Le vide dans l’aïkido

OSensei-mu-kamaeOn peut très bien voir l’évolution vers la notion de vide de O Senseï à sa garde sur les photos de lui avant et après-guerre. L’abandon d’une garde visible pour un mugamae (position sans garde) est parlante à de nombreux égards. C’est le symbole visible de l’adoption du vide pour inviter quiconque à venir vers lui, que la personne soit chargée de bonnes ou de mauvaises intentions. C’est aussi la preuve qu’il a étudié profondément la dimension du Tao et des principes de la nature, sans doute à travers ses voyages en Mandchourie (bien qu’on ne sache rien de ce qu’il a réellement lu, vu et fait là-bas) et sa pratique mystique auprès du maître Onasiburo. C’est également la preuve d’une intense méditation qui a dû lui ouvrir les portes du ressenti du vide. D’ailleurs, on le voit assez peu méditer sur les photos d’avant-guerre. La connaissance intime du vide qu’il a su développer lui permettait de répondre à n’importe quelle situation, notamment quand ses uechi deshi cherchaient à le surprendre à la sortie des toilettes (anecdote véridique).

Mais être sans garde ne veut pas dire être vide d’intention ni de capacité à répondre. Tous ceux qui l’ont approché de près peuvent témoigner sans exception de la fracassante puissance dont il faisait preuve. Son potentiel était pleinement arrivé à maturité lorsqu’il a rebaptisé son art Takemusu Aïki. Mais là où les techniques d’aïki sont les plus puissantes, c’est lorsqu’elles suppriment la force pour privilégier le vide. Comme nous l’avons vu, le vide attire irrésistiblement. Ikkyo sur un jodan tsuki est une réponse qui amène vers le sol en créant un vide si subit (à la vitesse de l’attaque en fait) que uke plonge à une vitesse vertigineuse vers le tatami.

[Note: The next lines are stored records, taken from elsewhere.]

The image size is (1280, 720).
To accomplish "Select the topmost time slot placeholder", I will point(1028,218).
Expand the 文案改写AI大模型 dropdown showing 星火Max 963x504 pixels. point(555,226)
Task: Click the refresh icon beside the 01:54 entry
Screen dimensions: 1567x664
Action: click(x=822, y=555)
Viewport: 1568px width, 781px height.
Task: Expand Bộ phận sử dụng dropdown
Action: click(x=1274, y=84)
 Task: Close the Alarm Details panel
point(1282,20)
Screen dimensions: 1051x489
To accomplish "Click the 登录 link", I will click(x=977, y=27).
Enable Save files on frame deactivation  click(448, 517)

Koshinage est une bonne technique, mais elle devient bien supérieure lorsque aïte enlève le support des hanches et s’assoit en seiza pour créer un vide. Sans support, uke chute sans aucune chance de se retenir à quoi que ce soit et ne peut que tenter de ne pas se faire trop mal à l’atterrissage. Dans tous les cas de figure, le vide représente une technique plus puissante qu’en utilisant de la force. Pour la petite histoire, la dernière fois que j’ai eu le plaisir de saisir Léo Tamaki, j’ai vu le sol se rapprocher si vite que j’ai à peine eut le temps de tourner la tête pour éviter un atterrissage sur le nez. Me connaissant, il n’avait pas ralenti le mouvement et le vide dans sa technique était si bien réalisé que pour la première fois dans ma pratique de l’aïkido j’ai eu vraiment peur, ce qui au vu de mes 30 ans de pratique martiale est un exploit en soi. J’ai eu peur car je n’ai pas senti son déplacement ni vu son effacement. Le vide m’a littéralement aspiré. J’avais déjà ressenti cette sensation avec Tamura senseï, mais jamais avec autant de surprise.

leo issei tamaki

Le terme aïkido se traduit par « la voie de l’union des énergies ». Cela revient à dire qu’il créé le vide pour pouvoir attirer les énergies et les faire fusionner. Toute fusion, nucléaire notamment, provoque une réaction d’une grande intensité. Mais faire le vide dans le mouvement, sous stress et face à un attaquant déterminé est loin d’être facile. C’est pourquoi l’aïkido n’est pas une voie simple à réaliser et attire de moins en moins de pratiquant. Les voies martiales proposent en général d’ajouter plus de techniques et certaines mêmes noient le pratiquant sous des centaines de techniques et de katas, taolu ou pompsang. A l’inverse l’aïkido, comme le judo ancien d’ailleurs, insiste sur le fait d’épurer, d’enlever toujours un peu plus. Autrement dit, l’aïkido est la voie du vide. Il peut donc se pratiquer en toutes choses, du moment que l’on garde à l’esprit le principe du vide. « Less is more » comme disait Robert Browning dans son poème Andrea del Sarto.

vide aikido steven seagal

Il existe deux moyens principaux de provoquer un vide dans la technique d’aïkido. La première et la plus évidente est de créer une aspiration de l’attaque. Cette aspiration se fait grâce au déplacement du corps, mais aussi dans le fait d’accompagner le geste de uke. Si l’attaque est shomen uchi, il faut l’aider à trancher vers le bas. En encourageant la coupe de uke avec sa propre dynamique, le mouvement devient trop puissant pour uke qui perd l’équilibre vers l’avant. Idem avec yokomen uchi et toutes les frappes et coups de pied. Uke peut gérer sa force d’attaque, mais si celle-ci s’additionne avec une autre force, il est emporté dans son mouvement. Vu sous l’angle du Tao, cela consiste à augmenter le Yang de l’énergie en mouvement (cinétique) pour qu’il aille à son summum et s’épuise afin de devenir rapidement une phase Yin.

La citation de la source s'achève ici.